Among the incumbent carriers, Verizon is focused on CRM as it moves into its next stage of competition. Verizon is making a major push for a Web CRM portal this year. "All the customers tell us they want a window to our operation," says Bill Stinson, senior vice president of the E-Business Group for Verizons Advanced Services and Enterprise Business Group.

The company is consolidating the Web portal services that Bell Atlantic and GTE offered before their merger. It is something for which customers are yearning . "It would be helpful if that same platform applied to the GTE services," says Brian Lem, senior analyst at Zephion Networks, a BroadBand Office affliate that provides network infrastructure. Lem uses Verizons online billing service to track BroadBand Office installations and billing charges.

Online billing and online repair are the first things that will be in the new Verizon-consolidated CRM platform during the second half of 2001. Next, Verizon will expand the portal, creating a collaboration environment for the customer and Verizons customer-service teams and its own internal business-to-business marketplace for acquiring, deploying and managing customer voice and data networks.

Customers will be able to order a private branch exchange or router online, and then manage the deployment of the equipment. Verizon is creating eXtensible Markup Language interfaces to allow companies to easily export data to Ariba, Commerce One and other procurement systems. "The Web doesnt replace face-to-face," Stinson says. "But this will make it easier to work on a big project together when people arent face-to-face."

The Verizon portal will include different access levels for different people within an organization. For example, a technician might have access to trouble tickets, a purchasing person to ordering services, and a CIO or telecom manager will have access to the entire site.

It also can provide access to consultants who work with clients.

"I used to wait a couple of days to a week to get bills from customers," says Michelle Taub, project manager at National Telephone Planning, a telephone consulting firm based in White Plains, N.Y. "Now, my clients dont even have to send me the bill. It takes me five minutes, and I often find errors before they get their bill."
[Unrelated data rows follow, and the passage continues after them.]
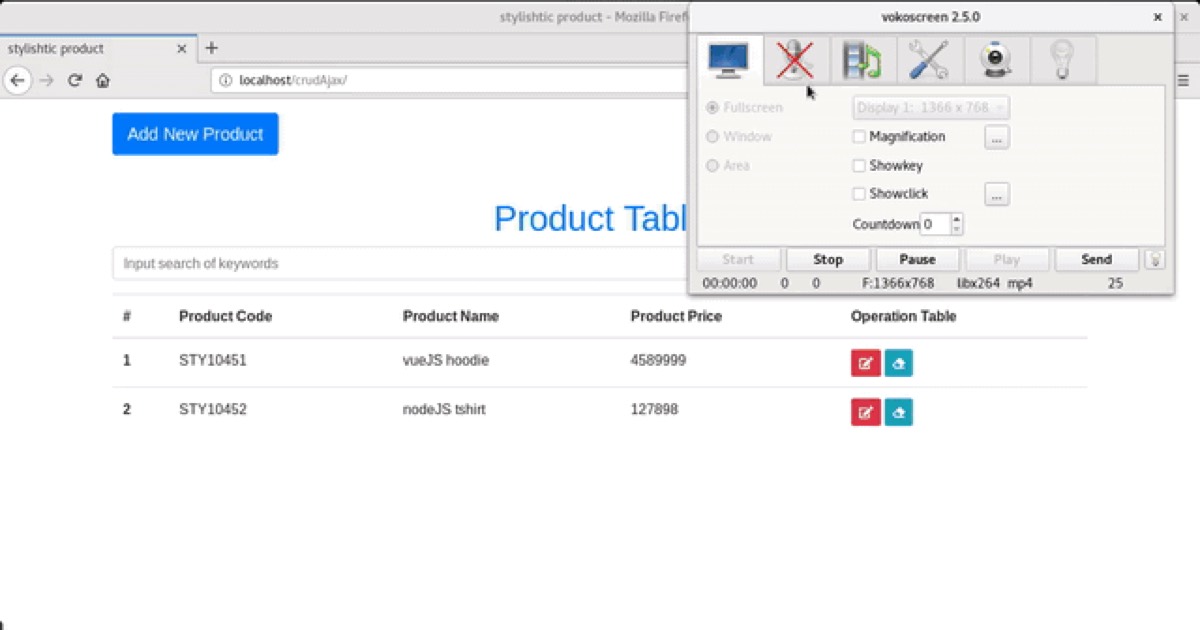Stop the vokoscreen recording
Image resolution: width=1200 pixels, height=630 pixels.
point(828,259)
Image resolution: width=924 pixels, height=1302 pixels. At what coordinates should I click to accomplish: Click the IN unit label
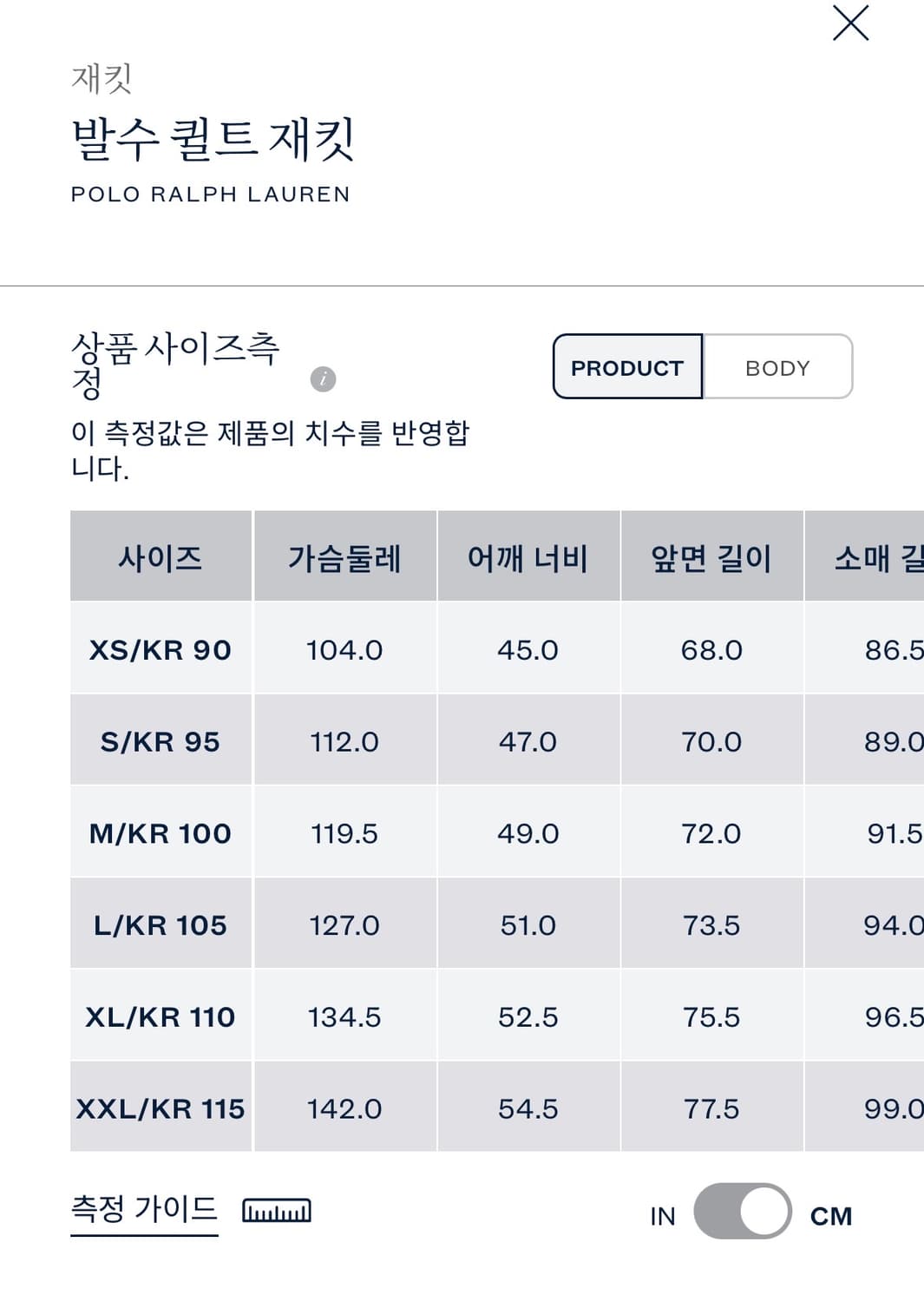662,1215
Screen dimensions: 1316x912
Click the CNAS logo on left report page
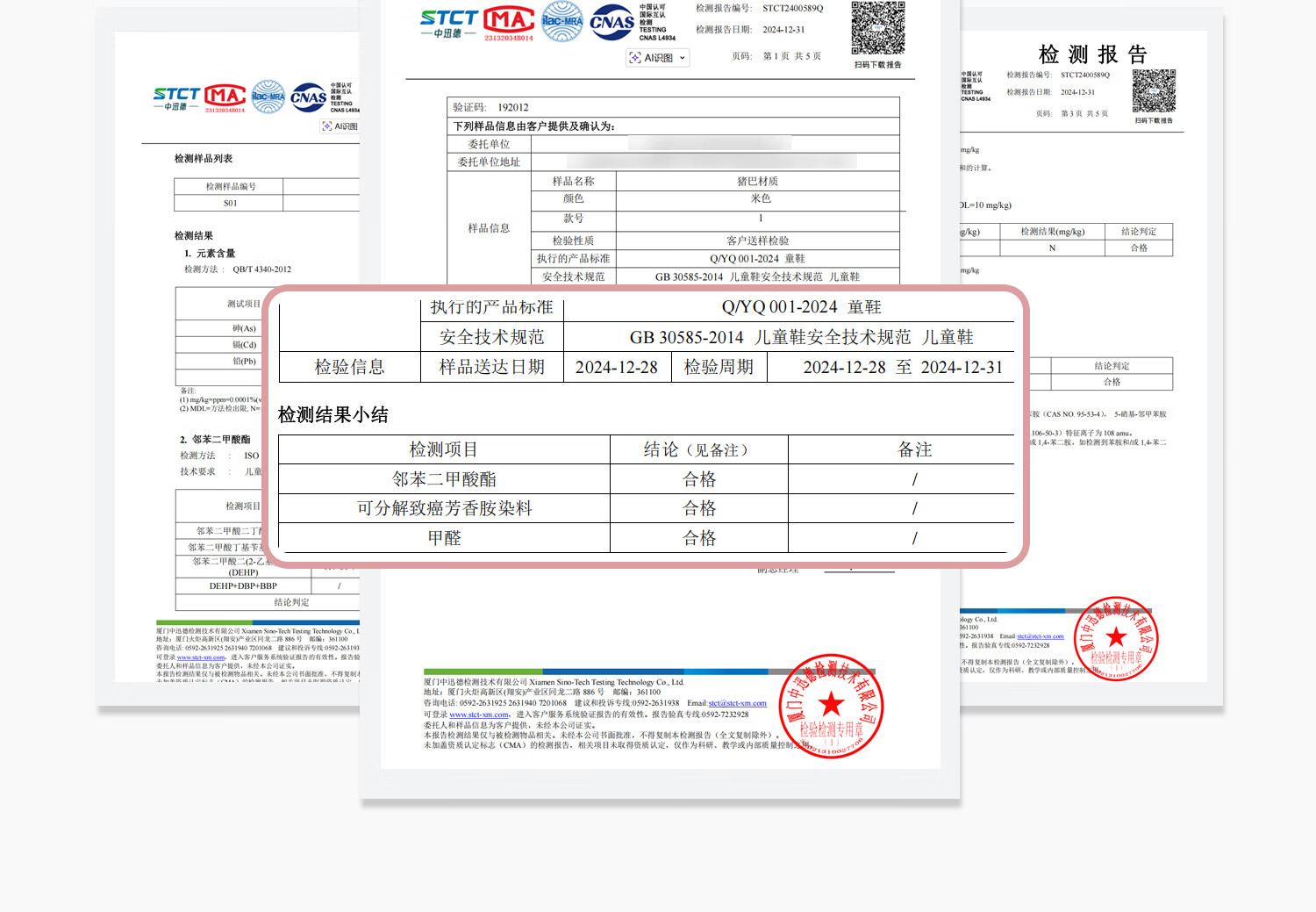pyautogui.click(x=308, y=97)
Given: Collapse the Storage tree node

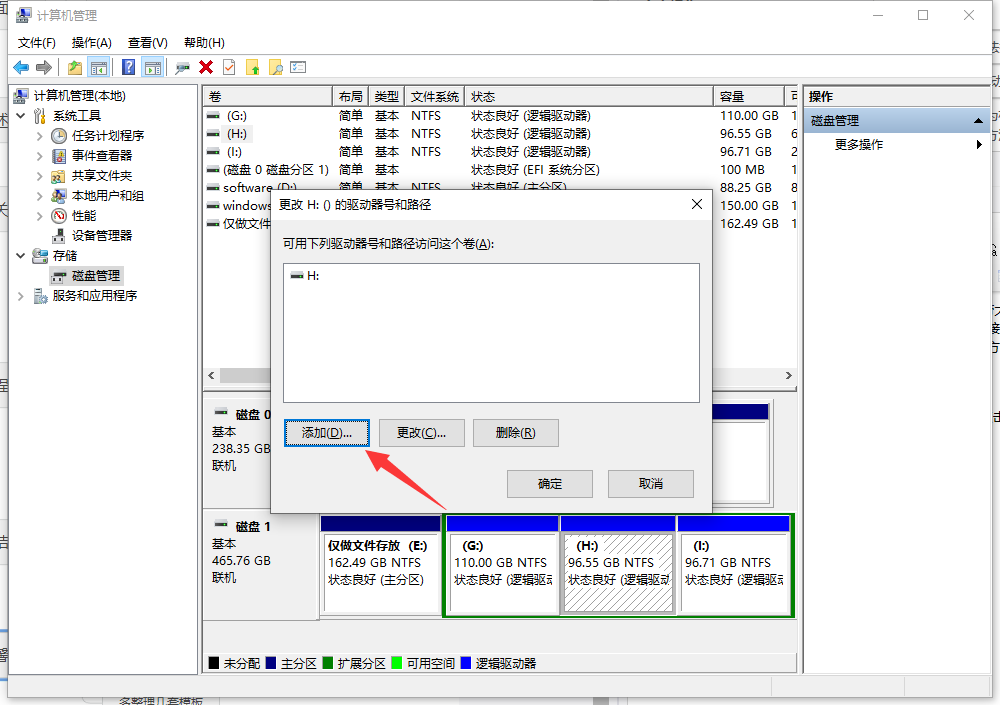Looking at the screenshot, I should coord(21,255).
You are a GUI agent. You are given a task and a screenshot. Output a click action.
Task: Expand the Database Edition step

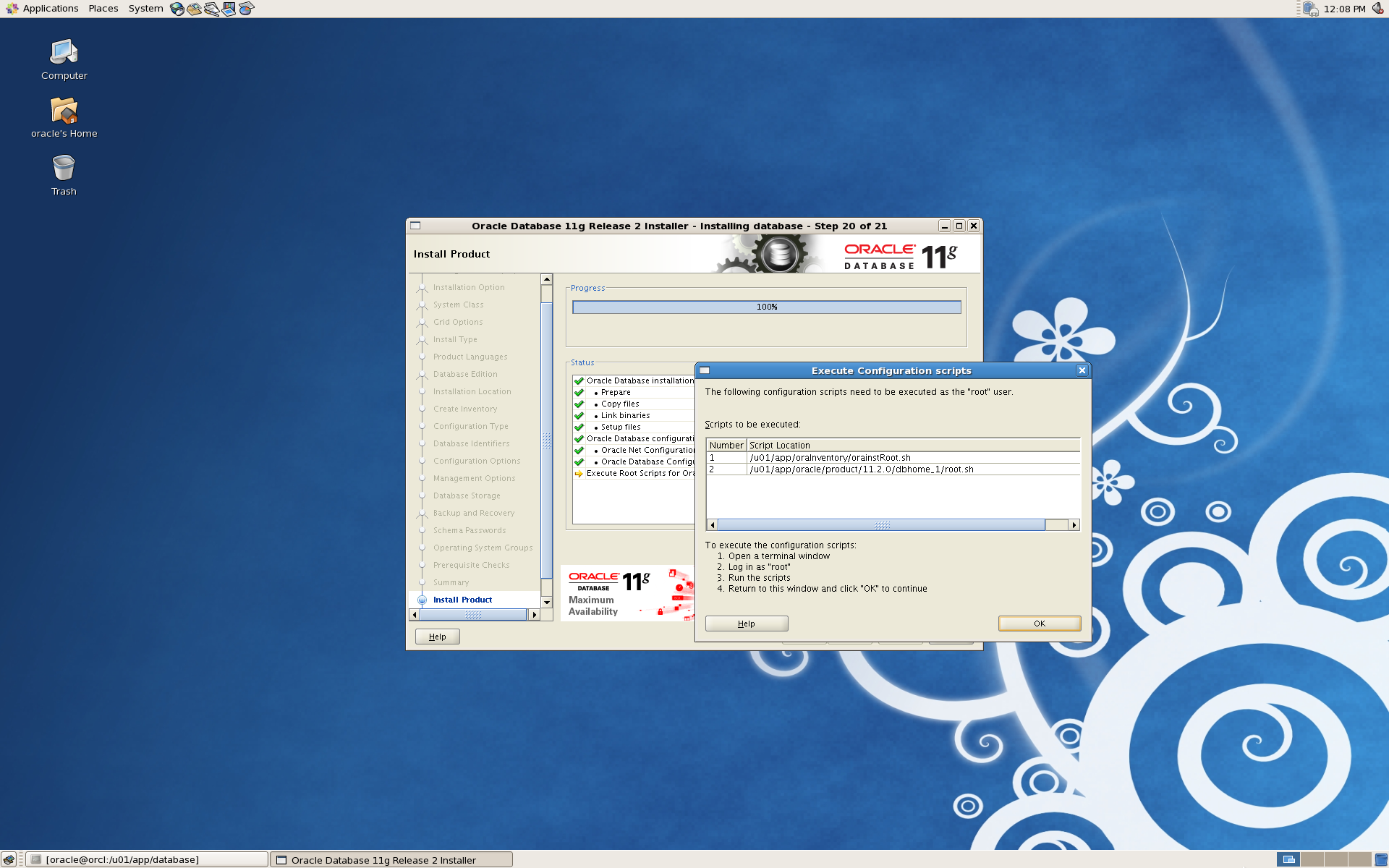tap(422, 374)

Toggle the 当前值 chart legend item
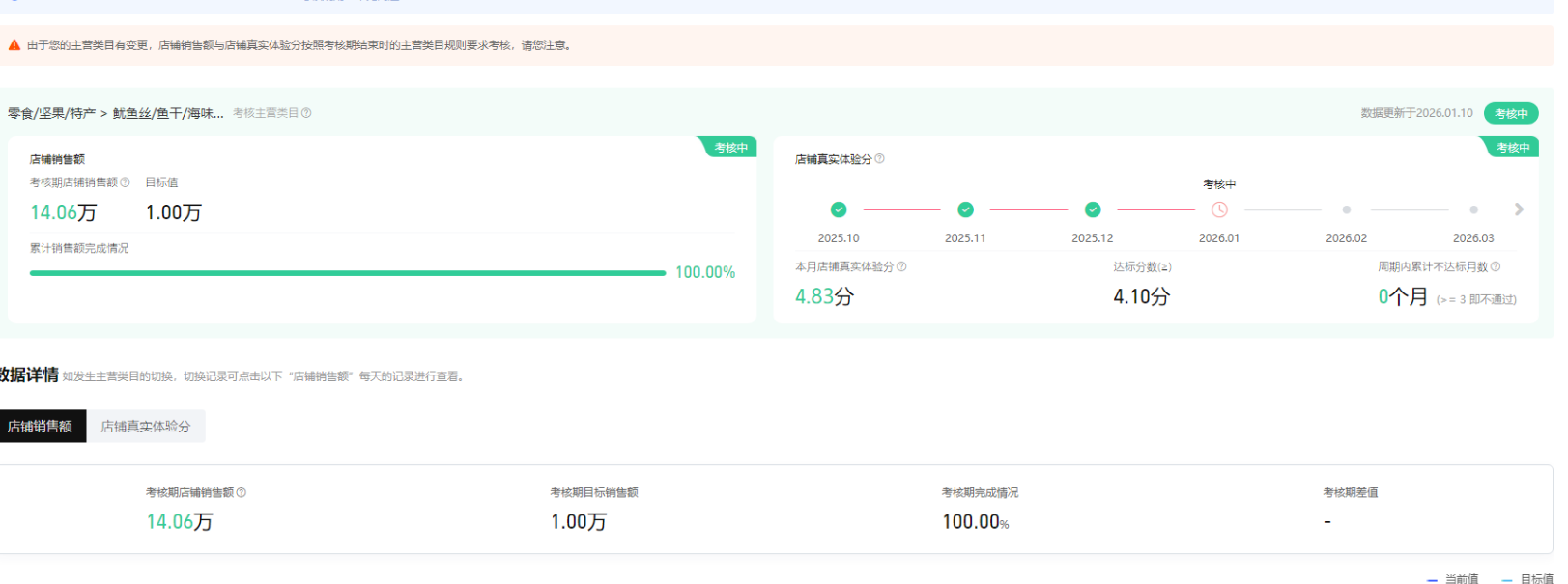1453,579
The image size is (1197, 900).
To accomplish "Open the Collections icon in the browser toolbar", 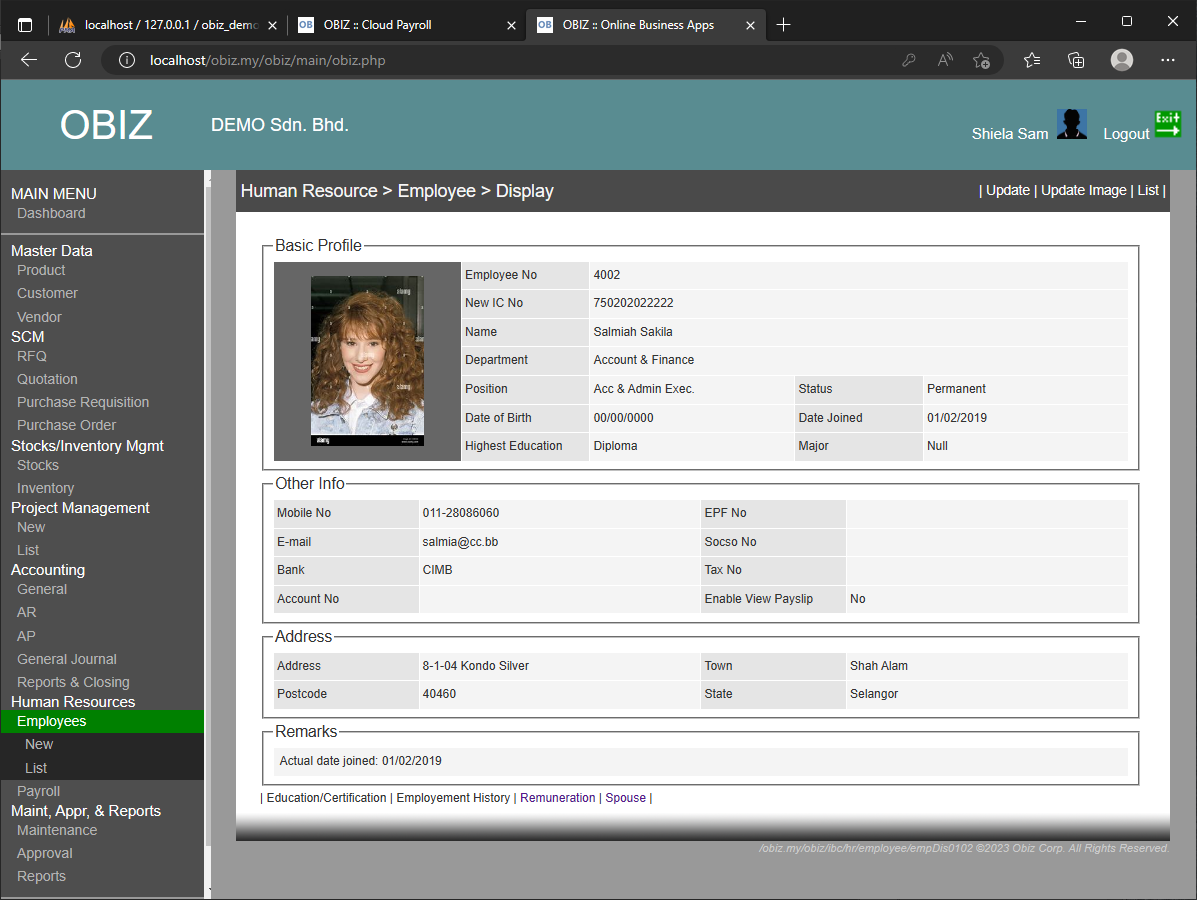I will (1075, 60).
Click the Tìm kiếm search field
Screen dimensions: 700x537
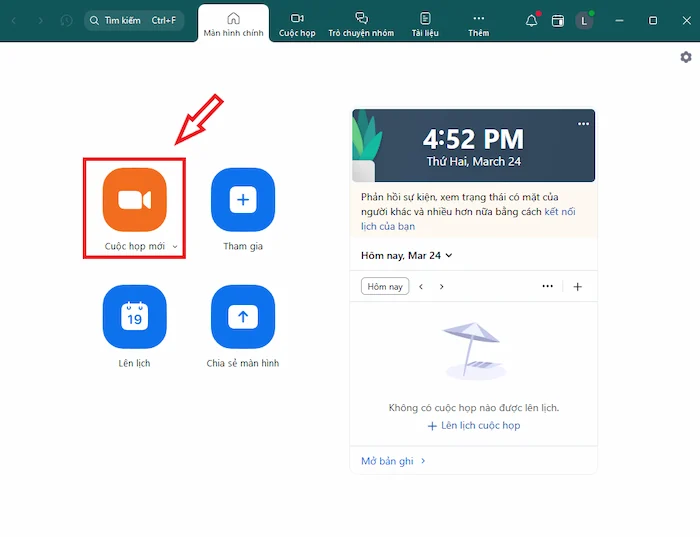pyautogui.click(x=134, y=20)

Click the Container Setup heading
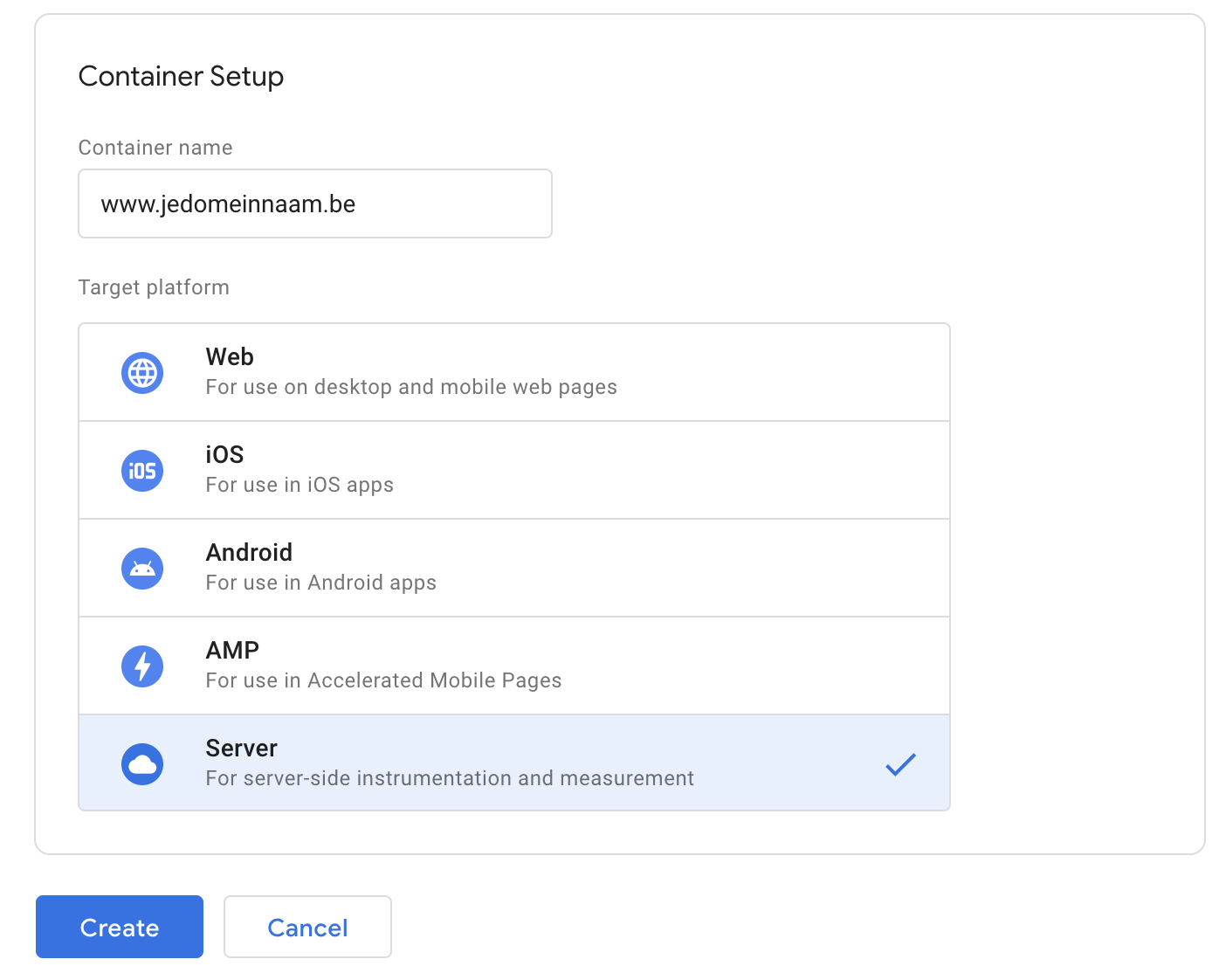click(181, 77)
Taub wants to see all carriers offer similar services. "Verizons service is good because they actually have it. It is easy to set up and easy to access." Taub has tried to get a similar service from SBC, but the company says it wont be able to offer Web access for four or five months. "Verizons was set up in two days," he says.

SBC says it will improve its offering. Currently customers can provision new phone lines, business phone equipment and systems, Internet access and DSL. SBC also lets customers order phone-line features such as call forwarding, call waiting, caller ID, calling cards, priority ring, speed dial, three-way calling, toll-free services and voice-mail. In Kansas, Oklahoma and Texas, customers can also order long-distance service online.

Though SBC does not yet let customers initiate trouble tickets, they can view their status online.

"The carriers are building the right interfaces to let customers do business in a richer way than they have in the past," Mewada says. "Does it mean they will be an innovator? I dont think so. They have a long way to go to catch up, and it will take awhile."